We’ve known for years that robots can use their enormous computational power and machine learning capabilities to do things that humans simply can’t. A much-publicised example was the rapid success of Google’s AlphaGo and Alpha Zero Go/Chess machine-learning software against leading humans and human-built software.

We thought it would take a lot longer for AI to master these supposedly ‘difficult’ tasks, but the timeframe was a fair bit shorter than that! Now we get to enjoy the real-world implications of this ability, such as IBM’s Watson in the healthcare space helping to identify and treat cancer faster and more effectively than human doctors.

On the other side of the coin, tasks scientists first thought would be simple, are still baffling robots and AI! It takes a vast amount of resource to do things that we humans find incredibly easy such as turning the page of a book or putting a plate on a shelf, not to mention more philosophical points, like explaining the difference between a chair and a table, or why one sunset is beautiful and another isn’t.

This is Moravec’s paradox; we really do know more than we can tell, which means humans still have an awful lot to teach AI, and have many areas where their performance will outstrip robots for years to come.

AI complements as well as competes

There are many ways that we can look to maximise the value and deployment of technologies without disadvantaging people.
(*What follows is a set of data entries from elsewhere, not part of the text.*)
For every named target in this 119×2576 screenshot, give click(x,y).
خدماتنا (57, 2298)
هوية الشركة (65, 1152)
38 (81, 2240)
Many smaller businesses are using AI and RPA to automate time-consuming and dull processes; this frees up workers to focus on more value-adding tasks, but also reduces the error rate in the original ‘drudgery’.

In some automation use cases, we’ll see ‘recycled demand’, where automating parts of an industry leads to consumers re-investing their savings in the same industry – in the 19th century it was garment making, perhaps it will be legal clerking in the 21st century?

Ben Dellot, Associate Director of Economics, Enterprise and Manufacturing at the RSA, was the keynote speaker, and he provided a strongly evidence-based picture of the automation landscape as it lies now. A lot of the time, rampant cheerleading or doom-mongering, seizing on whatever stats the media is interested in that day, fails to give us a realistic understanding of what’s going on and an accurate timeframe of development.

It turns out, and I’ve been shouting about this myself for a few years, that there are very few ‘active adopters’ of automation and robotics. Many businesses still see automation initiatives as too expensive or confusing; some are still not even aware of what AI is. From experience speaking to c-level executives at various businesses, they ask questions like ‘so what should I do with AI?’ It’s not one thing! It’s a million different capabilities which will be paired with different technologies to achieve business aims.

This complementary approach is far more common than a straight swap of robot for human – and serves as a reminder that balancing and governing a human/digital workforce is one of the real automation issues decision-makers should be concerning themselves with.

All credit to the organisers of the Zebra Project; I’m looking forward to what the rest of the series has to cover!